TEXT SECTION.

All of the beautiful meals at Brennan’s. For birthdays, anniversaries, the holidays. I really enjoy and appreciate beautiful food because of you.
Our trip to Europe when I was 15. Arriving in Paris and you yelling at the cab driver. He didn’t understand English, or at least pretended not to, so you thought saying it louder and louder would help. He drove off in a huff. Or how about when we arrived in Italy, famished, so walked into the first place we saw to eat breakfast. It was a beautiful European meal with poached eggs sitting in the little dainty cups, along with cold cuts and cheese, yogurt and bread. But the check never came. We waited and waited. Finally, we realized the check was never coming, that breakfast was included in your room, so we very quietly slipped out of our chairs and tiptoed out the door. My one and only dine and dash was in Italy, with my parents! HA! Can’t top that!!
The Thanksgiving Day parade in New York when I was a kid. Walking through the zoo waiting for it to start, holding little cups of hot chocolate Mom poured for us out of the thermos she brought, our mittens feeling the warmth of the cup. We all had our hats pulled down and scarves pulled tight to fight the chill. It was priceless really.

SUPPLIED MATERIAL.

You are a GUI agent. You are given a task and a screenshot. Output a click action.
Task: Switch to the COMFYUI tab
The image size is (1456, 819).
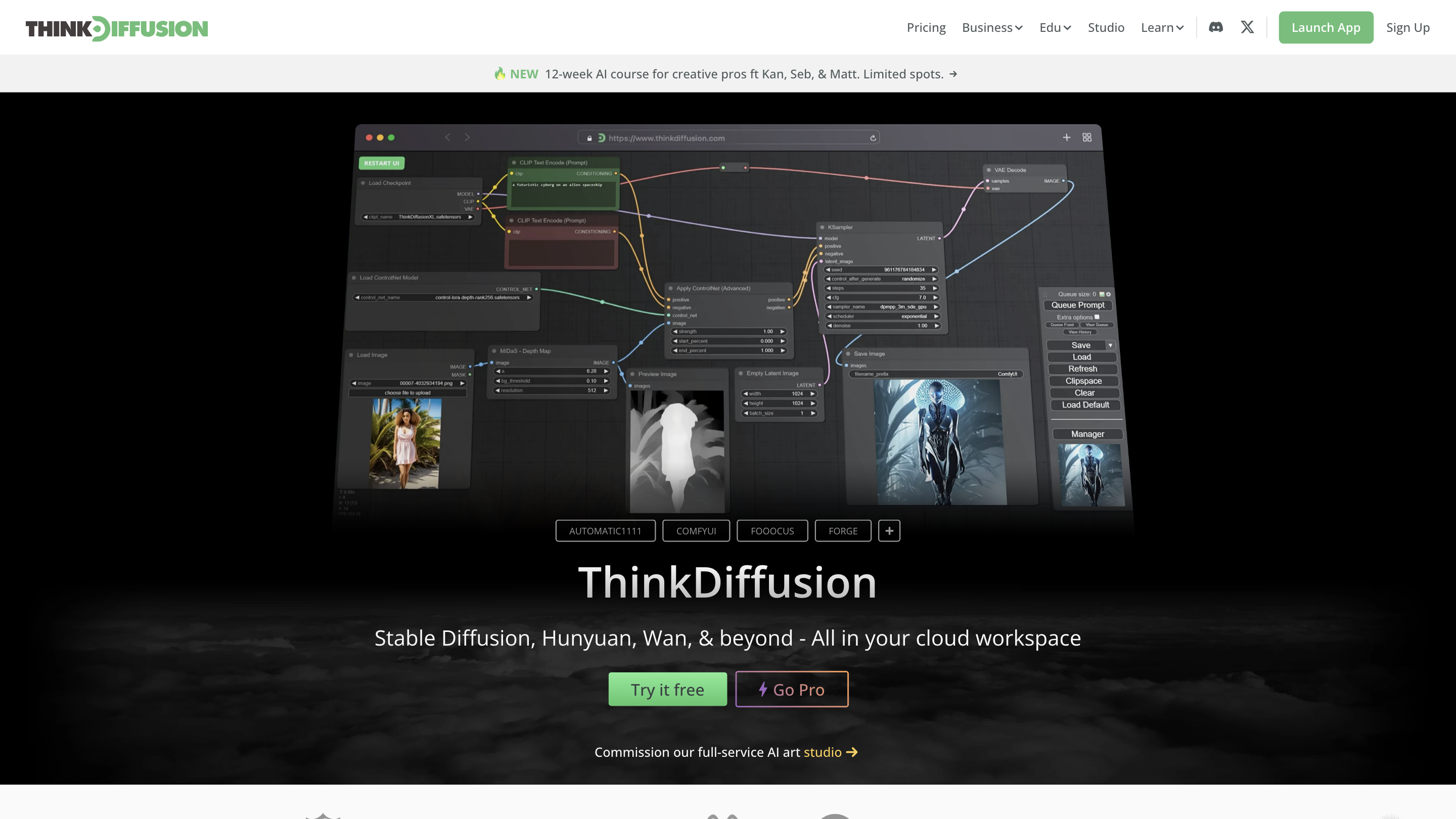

JOBS.
1. Say whether each statement agrees with the family memories text, answering yes or no and quoting the deciding words from it. (a) The cab driver in Paris drove away angry. (b) The family had to pay for the breakfast in Italy. (c) At the parade, Mom served hot chocolate from a thermos.
2. Carry on the family memories text, starting after its last sentence.

ANSWERS TO THE EXERCISE.
1.
(a) Yes: "He drove off in a huff."
(b) No: "breakfast was included in your room"
(c) Yes: "holding little cups of hot chocolate Mom poured for us out of the thermos she brought"

2.
You were christened “Dick-let” when you entered “Let World” in the basement on Katydid Dr! We had covered every wall in tinfoil and hung Christmas lights. That was a great summer with my cousins hanging out with us. I was Jenn-let, Susie was Sus-let, Rick was Rick-let. We thought we were so ingenious.
Playing pool and ping pong in the basement (when it wasn’t our disco, Let World). It was such a great game room! I almost became a pool shark…almost. I just needed another 10 years I think.
Dinner at Sardi’s. Now I only think of you when I go there and it’s a must whenever I go to New York. Even if I’m only ordering a single martini as Sardi’s is out of my price range, it’s still worth it. Sardi’s is still old school, Dad, with the white table cloths, wait staff and bartenders in uniform, and a bathroom attendant who’s stationed there the whole time. They make a perfect martini, I can tell you that. You would still love it, Dad.
Remember when you and me, Mom and Susie went to New York right before Christmas? The decorations were amazing as they always are. We stayed at the Marriott Marquis in Times Square and picked up cheap theatre tickets in the square. We saw Proof with Anne Heche. I’m sure you don’t remember that, but for me, it was a monumental trip. My first “adult” play with serious acting. Also, she wasn’t the best actress on TV (in my opinion), but she was magic on stage. It was very eye-opening for me. It was the first time I understood how special the theatre was, and I still believe that. You and Mom always valued the theatre and I am so grateful to have had so many opportunities to see it firsthand. I will always scrape money together to go. It’s so inspiring every single time.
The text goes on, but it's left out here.